(Work to be completed) Which lines of the data include the string "Choose"? List them all.

(Source material)
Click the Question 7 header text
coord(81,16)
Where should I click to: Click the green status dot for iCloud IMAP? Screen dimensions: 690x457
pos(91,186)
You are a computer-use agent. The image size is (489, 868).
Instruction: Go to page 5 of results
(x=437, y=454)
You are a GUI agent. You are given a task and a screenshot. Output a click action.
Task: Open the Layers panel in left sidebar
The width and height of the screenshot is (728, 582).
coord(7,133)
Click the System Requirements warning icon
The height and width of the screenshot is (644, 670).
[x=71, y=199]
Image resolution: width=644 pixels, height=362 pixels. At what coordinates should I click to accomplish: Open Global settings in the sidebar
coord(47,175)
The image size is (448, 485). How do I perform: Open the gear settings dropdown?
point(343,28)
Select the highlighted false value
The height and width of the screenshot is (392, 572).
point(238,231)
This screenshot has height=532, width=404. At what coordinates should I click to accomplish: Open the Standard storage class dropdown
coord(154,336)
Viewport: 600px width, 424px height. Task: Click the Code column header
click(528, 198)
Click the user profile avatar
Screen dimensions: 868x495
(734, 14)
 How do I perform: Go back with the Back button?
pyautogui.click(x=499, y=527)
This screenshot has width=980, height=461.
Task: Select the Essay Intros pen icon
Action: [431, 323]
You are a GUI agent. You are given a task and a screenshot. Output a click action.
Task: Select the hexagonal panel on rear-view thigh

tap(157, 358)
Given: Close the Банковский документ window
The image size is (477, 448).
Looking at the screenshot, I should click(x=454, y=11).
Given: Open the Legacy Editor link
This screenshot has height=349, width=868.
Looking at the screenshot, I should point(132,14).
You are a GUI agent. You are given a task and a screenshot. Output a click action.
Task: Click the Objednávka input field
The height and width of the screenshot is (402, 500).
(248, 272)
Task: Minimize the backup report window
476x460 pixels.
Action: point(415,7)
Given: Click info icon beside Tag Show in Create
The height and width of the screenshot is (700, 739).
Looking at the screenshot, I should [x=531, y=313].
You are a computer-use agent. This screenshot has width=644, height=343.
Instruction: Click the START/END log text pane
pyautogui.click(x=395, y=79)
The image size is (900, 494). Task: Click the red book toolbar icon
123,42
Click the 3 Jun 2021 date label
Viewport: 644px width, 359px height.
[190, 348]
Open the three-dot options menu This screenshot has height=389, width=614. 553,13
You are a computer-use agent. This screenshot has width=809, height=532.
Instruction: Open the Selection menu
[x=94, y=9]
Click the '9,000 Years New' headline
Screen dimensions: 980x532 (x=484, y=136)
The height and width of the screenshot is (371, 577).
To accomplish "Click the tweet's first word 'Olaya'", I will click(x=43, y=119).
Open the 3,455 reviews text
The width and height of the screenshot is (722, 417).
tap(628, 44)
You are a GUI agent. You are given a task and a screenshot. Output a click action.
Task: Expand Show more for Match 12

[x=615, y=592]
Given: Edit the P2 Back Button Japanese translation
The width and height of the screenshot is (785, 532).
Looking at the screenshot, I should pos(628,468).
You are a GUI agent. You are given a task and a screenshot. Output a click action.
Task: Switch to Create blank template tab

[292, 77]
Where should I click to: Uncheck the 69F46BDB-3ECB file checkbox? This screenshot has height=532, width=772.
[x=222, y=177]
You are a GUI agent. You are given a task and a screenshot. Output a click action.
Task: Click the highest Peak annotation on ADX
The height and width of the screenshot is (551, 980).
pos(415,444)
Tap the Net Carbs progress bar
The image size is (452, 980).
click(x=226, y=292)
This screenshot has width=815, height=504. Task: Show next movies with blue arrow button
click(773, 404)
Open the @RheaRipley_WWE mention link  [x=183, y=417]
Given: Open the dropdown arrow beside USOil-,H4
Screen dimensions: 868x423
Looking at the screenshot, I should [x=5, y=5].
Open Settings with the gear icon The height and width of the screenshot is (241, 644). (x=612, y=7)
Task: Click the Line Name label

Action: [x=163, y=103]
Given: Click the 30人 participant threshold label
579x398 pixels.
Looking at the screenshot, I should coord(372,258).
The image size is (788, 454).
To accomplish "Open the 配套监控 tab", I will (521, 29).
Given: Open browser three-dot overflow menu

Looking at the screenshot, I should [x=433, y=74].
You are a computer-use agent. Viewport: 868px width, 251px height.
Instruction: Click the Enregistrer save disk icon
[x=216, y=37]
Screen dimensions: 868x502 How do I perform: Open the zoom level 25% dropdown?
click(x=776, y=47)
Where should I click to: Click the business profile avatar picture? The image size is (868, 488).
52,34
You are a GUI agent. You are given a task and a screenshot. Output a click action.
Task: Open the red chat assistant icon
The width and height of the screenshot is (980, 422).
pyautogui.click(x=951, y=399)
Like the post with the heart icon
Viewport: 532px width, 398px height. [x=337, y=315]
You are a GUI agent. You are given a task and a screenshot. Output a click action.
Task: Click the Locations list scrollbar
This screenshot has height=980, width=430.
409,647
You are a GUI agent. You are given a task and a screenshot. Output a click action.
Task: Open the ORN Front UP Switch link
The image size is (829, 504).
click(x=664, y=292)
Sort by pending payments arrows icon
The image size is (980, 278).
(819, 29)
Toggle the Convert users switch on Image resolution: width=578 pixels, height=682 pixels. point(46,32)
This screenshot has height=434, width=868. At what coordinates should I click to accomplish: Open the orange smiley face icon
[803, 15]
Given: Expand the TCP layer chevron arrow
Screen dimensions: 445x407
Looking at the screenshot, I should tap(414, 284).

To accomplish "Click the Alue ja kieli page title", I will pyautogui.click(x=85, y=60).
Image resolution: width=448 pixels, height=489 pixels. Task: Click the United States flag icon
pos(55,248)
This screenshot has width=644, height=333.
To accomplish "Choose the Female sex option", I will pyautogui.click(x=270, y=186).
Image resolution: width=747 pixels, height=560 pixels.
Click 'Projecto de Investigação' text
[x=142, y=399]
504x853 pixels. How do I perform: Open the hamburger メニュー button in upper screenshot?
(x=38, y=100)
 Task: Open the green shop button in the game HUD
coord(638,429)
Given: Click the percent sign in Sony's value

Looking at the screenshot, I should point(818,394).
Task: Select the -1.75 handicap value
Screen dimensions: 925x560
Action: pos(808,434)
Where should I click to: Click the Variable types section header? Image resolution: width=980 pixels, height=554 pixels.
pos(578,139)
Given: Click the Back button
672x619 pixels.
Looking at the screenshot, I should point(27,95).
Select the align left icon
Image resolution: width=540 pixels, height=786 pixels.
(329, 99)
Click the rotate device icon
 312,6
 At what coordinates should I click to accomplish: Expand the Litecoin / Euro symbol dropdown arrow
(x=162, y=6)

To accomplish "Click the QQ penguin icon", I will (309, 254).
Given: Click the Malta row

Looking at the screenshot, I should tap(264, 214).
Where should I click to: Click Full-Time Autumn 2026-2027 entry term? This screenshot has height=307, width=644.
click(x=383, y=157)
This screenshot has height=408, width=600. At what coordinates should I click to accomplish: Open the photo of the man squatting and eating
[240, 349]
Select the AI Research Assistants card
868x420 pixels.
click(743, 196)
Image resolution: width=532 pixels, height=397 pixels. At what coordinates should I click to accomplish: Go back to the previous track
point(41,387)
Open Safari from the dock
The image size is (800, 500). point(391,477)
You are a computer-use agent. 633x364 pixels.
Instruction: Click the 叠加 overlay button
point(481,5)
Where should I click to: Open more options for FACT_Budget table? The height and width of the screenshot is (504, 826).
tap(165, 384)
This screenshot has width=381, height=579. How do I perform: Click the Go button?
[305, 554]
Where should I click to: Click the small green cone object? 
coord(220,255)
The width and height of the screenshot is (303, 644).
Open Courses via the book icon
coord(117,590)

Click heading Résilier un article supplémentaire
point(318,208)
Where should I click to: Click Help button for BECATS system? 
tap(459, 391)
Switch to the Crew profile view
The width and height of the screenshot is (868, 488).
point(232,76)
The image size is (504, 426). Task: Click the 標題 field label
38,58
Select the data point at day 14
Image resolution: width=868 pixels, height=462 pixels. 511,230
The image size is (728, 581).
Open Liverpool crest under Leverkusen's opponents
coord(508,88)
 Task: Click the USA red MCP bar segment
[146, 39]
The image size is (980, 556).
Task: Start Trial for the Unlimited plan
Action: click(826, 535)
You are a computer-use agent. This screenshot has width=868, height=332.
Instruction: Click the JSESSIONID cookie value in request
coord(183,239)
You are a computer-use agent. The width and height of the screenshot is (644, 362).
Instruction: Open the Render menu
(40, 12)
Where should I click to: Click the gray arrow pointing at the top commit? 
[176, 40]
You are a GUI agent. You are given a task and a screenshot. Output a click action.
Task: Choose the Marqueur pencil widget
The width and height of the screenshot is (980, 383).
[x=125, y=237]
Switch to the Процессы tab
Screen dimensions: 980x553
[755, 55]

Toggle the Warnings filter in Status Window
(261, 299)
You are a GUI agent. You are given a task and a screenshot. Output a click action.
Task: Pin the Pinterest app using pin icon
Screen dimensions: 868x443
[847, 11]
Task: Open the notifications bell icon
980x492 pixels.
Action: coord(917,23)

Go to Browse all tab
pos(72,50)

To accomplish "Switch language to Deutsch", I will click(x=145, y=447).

(Result of the exercise)
To accomplish "Choose the Female sex option", I will pyautogui.click(x=270, y=186).
Task: Choose the Marqueur pencil widget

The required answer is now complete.